The simulator should query the user about the above parameters (k, K, and p), the type of game (see below) as well as other initialization parameters for each agent (type of agent, position and direction).

After the above initialization, the simulator should run each agent in turn, performing the actions retured by the agents, and update the world accordingly. Additionally, the simulator should be capable of displaying the world map after each step, with the appropriate state of the agents and their score. Here there are two types of agent programs: human (i.e. read input from keyboard) and game tree search agent.

Each agent program (a function) works as follows. The agent is called by the simulator, together with a set of observations. The agent returns a move to be carried out in the current world state. The agent is allowed to keep an internal state if needed. In this assignment, the agents can observe the entire state of the world. You should support the following types of games:

  1. A deterministic zero sum game. In this version, there are no bulets or shooting, and the score of an agent is the sum of all its collected flag values minus the sum of the flag values collected by the other agent. (Optimal agent using mini-max, with alpha-beta pruning).
  2. A deterministic non zero-sum game, same as above but the agent score is just the sum of the flag values it collects on its own. (Optimal agent using maxi-max and alpha pruning).
  3. A non-deterministic zero sum game with score as in the first game, but with k greater than 0 stun-gun charges for each agent. (Optimal agent using expecti-mini-max).

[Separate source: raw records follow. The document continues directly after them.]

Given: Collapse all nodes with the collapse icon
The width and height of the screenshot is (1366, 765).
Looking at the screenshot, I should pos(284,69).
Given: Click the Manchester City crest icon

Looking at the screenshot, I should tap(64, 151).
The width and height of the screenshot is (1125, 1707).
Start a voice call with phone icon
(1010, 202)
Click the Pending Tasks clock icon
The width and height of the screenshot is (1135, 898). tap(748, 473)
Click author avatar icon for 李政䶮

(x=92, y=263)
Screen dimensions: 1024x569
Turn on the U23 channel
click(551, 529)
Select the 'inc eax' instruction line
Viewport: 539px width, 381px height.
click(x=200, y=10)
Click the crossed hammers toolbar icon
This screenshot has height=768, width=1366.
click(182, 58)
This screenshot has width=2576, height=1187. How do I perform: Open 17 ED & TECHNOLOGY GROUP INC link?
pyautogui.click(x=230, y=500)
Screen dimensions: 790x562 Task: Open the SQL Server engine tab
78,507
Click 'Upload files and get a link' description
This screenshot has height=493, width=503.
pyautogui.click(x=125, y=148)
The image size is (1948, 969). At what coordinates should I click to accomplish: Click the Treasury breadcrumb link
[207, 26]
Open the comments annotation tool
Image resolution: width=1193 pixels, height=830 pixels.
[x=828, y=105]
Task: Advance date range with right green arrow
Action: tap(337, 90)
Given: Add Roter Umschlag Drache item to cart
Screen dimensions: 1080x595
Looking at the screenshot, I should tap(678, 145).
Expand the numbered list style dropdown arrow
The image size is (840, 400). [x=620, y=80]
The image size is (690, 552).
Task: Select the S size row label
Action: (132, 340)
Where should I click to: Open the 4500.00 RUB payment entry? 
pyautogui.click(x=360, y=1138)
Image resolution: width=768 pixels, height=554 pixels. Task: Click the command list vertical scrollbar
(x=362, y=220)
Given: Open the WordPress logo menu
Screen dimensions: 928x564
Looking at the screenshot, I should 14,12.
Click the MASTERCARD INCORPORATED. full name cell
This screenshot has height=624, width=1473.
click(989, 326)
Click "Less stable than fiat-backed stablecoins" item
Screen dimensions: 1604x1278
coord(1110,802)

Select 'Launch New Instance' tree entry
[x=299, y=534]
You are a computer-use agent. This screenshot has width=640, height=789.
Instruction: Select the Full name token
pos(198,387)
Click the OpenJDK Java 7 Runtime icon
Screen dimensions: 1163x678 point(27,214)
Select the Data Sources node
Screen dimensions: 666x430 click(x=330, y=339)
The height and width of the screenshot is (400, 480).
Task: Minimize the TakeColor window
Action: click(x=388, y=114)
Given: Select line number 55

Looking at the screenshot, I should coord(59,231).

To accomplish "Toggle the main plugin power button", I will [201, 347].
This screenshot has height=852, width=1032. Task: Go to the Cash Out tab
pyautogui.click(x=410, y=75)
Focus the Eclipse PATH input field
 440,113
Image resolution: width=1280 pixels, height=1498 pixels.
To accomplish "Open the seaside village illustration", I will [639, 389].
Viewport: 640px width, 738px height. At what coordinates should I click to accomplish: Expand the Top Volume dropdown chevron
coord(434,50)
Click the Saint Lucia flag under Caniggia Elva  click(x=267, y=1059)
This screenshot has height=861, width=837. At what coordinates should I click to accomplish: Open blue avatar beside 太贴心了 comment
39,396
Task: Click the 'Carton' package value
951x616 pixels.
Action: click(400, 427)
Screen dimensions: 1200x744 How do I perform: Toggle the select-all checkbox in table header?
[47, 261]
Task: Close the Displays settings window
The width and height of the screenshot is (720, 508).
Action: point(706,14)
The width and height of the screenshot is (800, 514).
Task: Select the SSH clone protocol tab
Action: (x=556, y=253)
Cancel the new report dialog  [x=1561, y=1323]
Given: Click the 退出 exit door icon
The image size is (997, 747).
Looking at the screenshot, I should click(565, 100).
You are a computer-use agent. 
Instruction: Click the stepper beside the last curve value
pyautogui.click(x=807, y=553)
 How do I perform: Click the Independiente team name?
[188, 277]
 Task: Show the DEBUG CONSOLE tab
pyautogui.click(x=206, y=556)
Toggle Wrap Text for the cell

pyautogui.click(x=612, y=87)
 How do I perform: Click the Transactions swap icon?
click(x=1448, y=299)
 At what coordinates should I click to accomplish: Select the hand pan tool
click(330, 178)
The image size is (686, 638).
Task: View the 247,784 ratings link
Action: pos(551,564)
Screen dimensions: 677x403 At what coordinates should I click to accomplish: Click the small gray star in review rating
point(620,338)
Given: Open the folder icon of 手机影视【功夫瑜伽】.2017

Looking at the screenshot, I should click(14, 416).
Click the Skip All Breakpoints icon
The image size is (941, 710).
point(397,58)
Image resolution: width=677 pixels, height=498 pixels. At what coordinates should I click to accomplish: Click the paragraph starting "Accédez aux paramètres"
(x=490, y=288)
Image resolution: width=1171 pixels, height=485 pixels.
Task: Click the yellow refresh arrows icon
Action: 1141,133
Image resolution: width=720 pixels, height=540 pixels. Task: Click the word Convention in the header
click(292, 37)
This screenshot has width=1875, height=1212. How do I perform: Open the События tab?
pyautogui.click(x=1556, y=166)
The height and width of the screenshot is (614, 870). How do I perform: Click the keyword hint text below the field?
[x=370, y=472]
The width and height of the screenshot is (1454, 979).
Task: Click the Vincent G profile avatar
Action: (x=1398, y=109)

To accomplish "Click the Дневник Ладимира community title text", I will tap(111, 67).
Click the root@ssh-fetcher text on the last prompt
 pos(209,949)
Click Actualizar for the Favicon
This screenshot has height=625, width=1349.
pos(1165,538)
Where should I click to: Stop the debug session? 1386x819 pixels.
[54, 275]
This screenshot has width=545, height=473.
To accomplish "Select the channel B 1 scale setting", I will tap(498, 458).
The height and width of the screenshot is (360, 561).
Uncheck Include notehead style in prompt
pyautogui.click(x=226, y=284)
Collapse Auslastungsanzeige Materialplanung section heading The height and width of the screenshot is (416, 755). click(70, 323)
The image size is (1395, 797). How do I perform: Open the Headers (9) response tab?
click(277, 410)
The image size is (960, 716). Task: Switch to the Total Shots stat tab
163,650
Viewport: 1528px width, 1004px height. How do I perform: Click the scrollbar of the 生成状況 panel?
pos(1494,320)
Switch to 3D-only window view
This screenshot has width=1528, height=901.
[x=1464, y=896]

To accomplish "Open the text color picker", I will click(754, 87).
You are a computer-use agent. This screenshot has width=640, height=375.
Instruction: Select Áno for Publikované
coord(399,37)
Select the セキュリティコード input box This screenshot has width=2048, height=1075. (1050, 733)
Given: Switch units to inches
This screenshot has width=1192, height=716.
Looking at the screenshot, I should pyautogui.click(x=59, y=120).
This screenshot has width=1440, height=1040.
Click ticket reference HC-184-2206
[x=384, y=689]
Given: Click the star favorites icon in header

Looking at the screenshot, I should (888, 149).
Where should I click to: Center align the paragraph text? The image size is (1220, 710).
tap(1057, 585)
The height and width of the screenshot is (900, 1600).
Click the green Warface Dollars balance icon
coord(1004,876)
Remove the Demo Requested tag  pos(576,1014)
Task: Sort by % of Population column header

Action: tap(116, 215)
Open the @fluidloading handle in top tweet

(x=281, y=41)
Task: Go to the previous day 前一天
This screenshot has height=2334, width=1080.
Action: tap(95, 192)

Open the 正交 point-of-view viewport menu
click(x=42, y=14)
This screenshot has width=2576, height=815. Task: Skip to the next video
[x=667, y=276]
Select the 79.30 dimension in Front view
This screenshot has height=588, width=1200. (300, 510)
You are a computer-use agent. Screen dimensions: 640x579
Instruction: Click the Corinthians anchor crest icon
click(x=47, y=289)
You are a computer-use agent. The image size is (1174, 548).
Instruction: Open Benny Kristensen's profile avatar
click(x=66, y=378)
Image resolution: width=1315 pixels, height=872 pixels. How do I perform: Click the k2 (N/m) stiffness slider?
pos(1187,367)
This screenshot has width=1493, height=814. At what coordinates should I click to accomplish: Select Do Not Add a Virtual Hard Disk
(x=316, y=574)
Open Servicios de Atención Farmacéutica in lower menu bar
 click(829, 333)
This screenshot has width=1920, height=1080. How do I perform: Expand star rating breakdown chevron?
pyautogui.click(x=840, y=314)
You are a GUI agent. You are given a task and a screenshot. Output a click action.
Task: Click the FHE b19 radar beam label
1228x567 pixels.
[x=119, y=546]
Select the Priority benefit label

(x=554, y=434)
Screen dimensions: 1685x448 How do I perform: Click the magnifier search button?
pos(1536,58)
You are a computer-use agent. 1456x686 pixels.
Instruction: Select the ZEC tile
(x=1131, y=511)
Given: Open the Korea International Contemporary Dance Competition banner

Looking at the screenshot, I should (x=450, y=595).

Assume that the game ends (and scores are counted) when there are no more flags, or after 100 moves by each agent, whichever comes first. Since the game tree will usually be too big to reach terminal position in the search, you should also implement a heuristic static evaluation function for each game (possibly the same heuristic).

Deliverables

The program and code sent to the grader, by e-mail or otherwise as specified by the grader, a printout of the code and results. A description of your heuristic evaluation functions and their rationale. Set up a time for frontal grading checking of the delivered assignment, in which both members of each team must demonstrate at least some familiarity with their program...

Due date: May 1.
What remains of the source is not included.